Reproduce the text of every entry below line by line, without any changes, and leave the pictures out.

>> Start Provided records

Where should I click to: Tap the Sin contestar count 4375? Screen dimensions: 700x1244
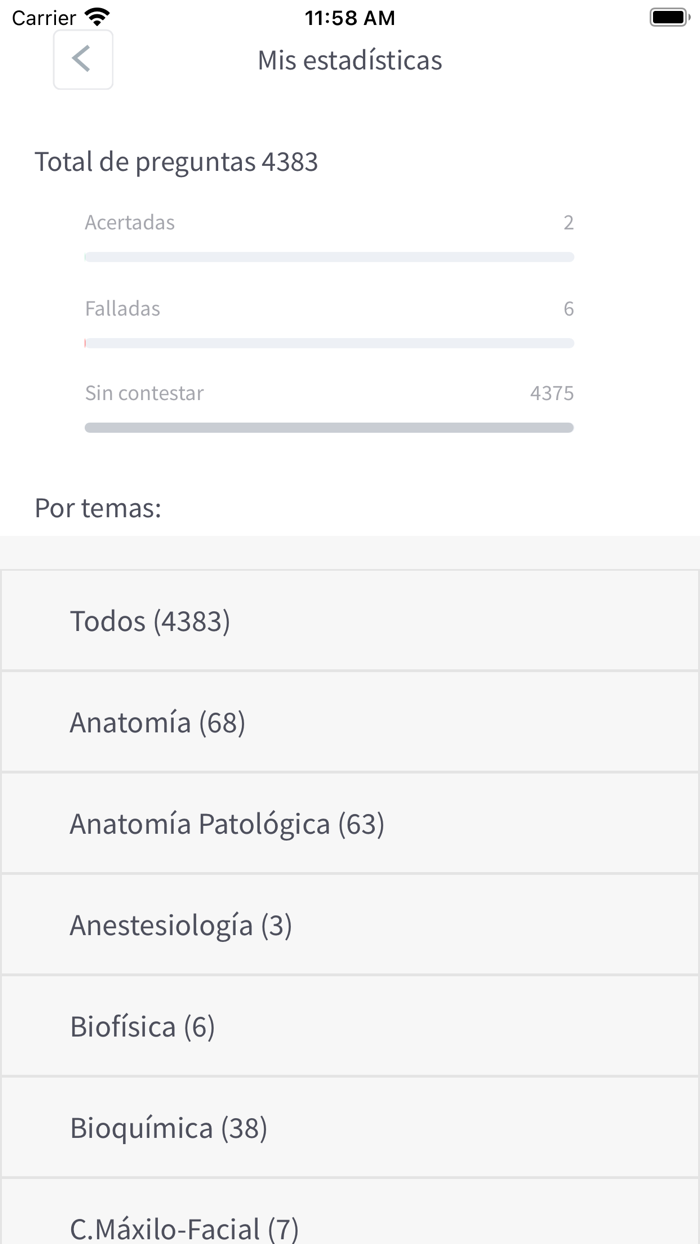tap(553, 393)
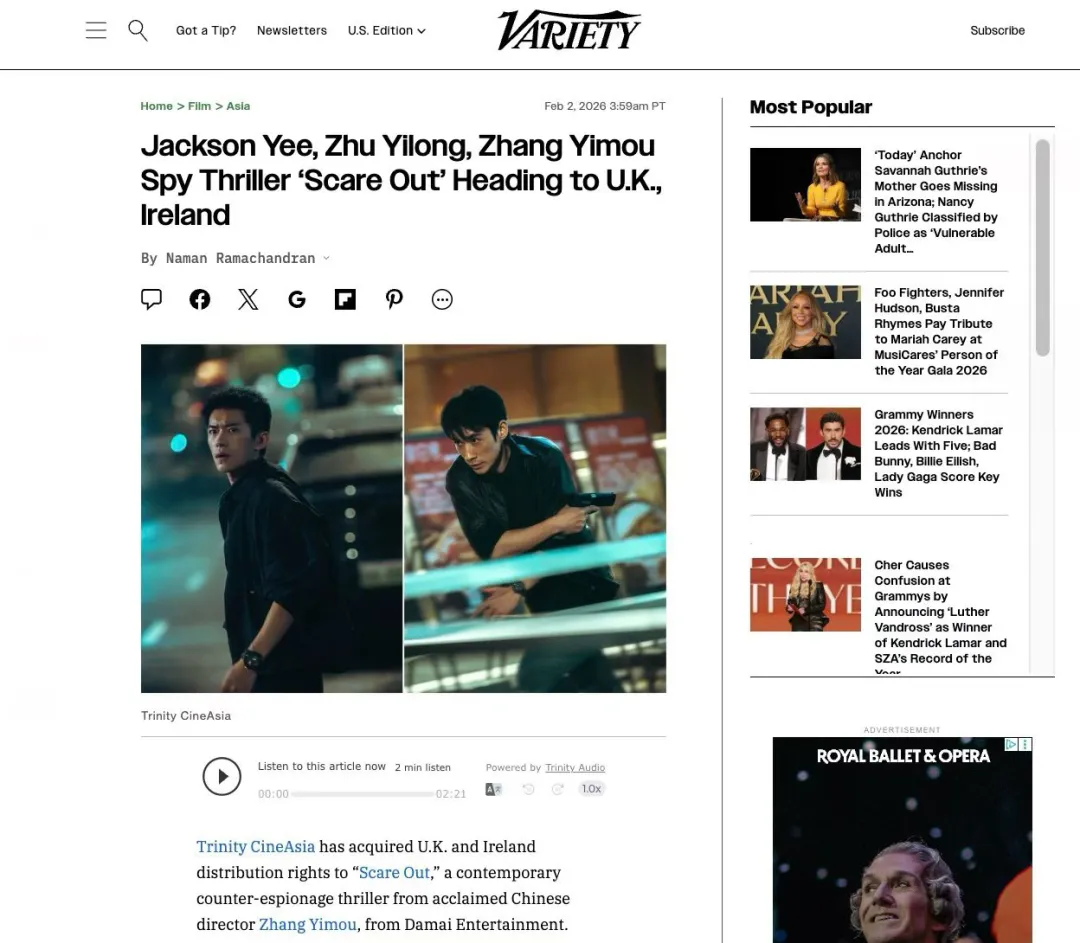
Task: Click the Most Popular list scrollbar
Action: pos(1043,248)
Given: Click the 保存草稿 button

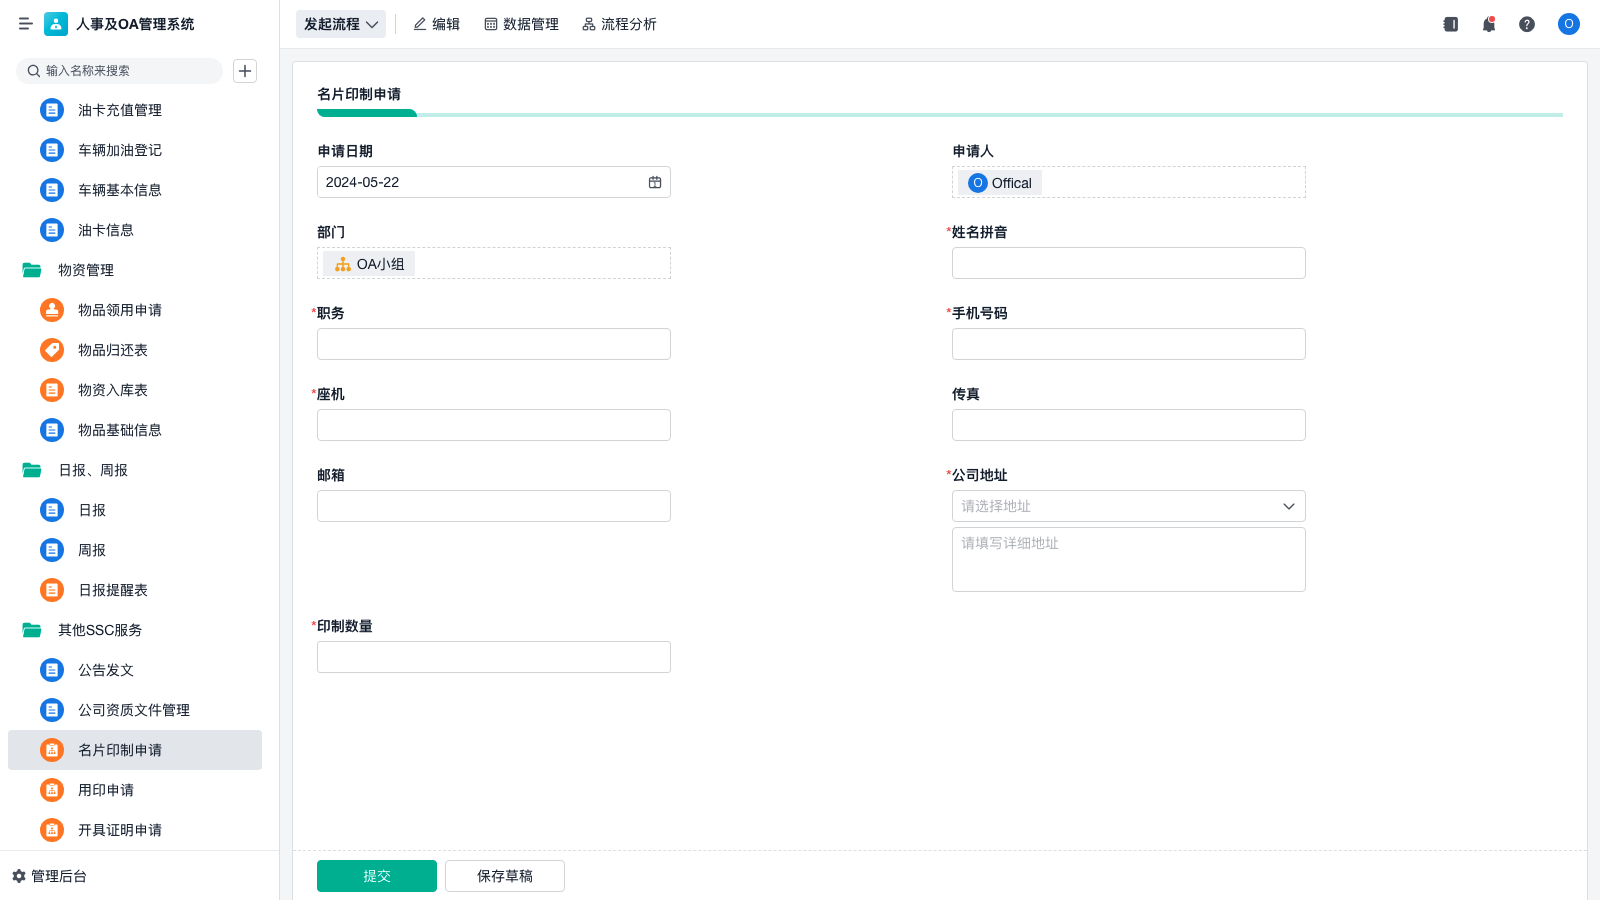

>> End Provided records

**Exercise output**
Where should I click to: Tap the Sin contestar count 4375? Screen dimensions: 700x1244
tap(553, 393)
Task: Click the Most Popular list scrollbar
Action: pos(1043,248)
Given: Click the 保存草稿 button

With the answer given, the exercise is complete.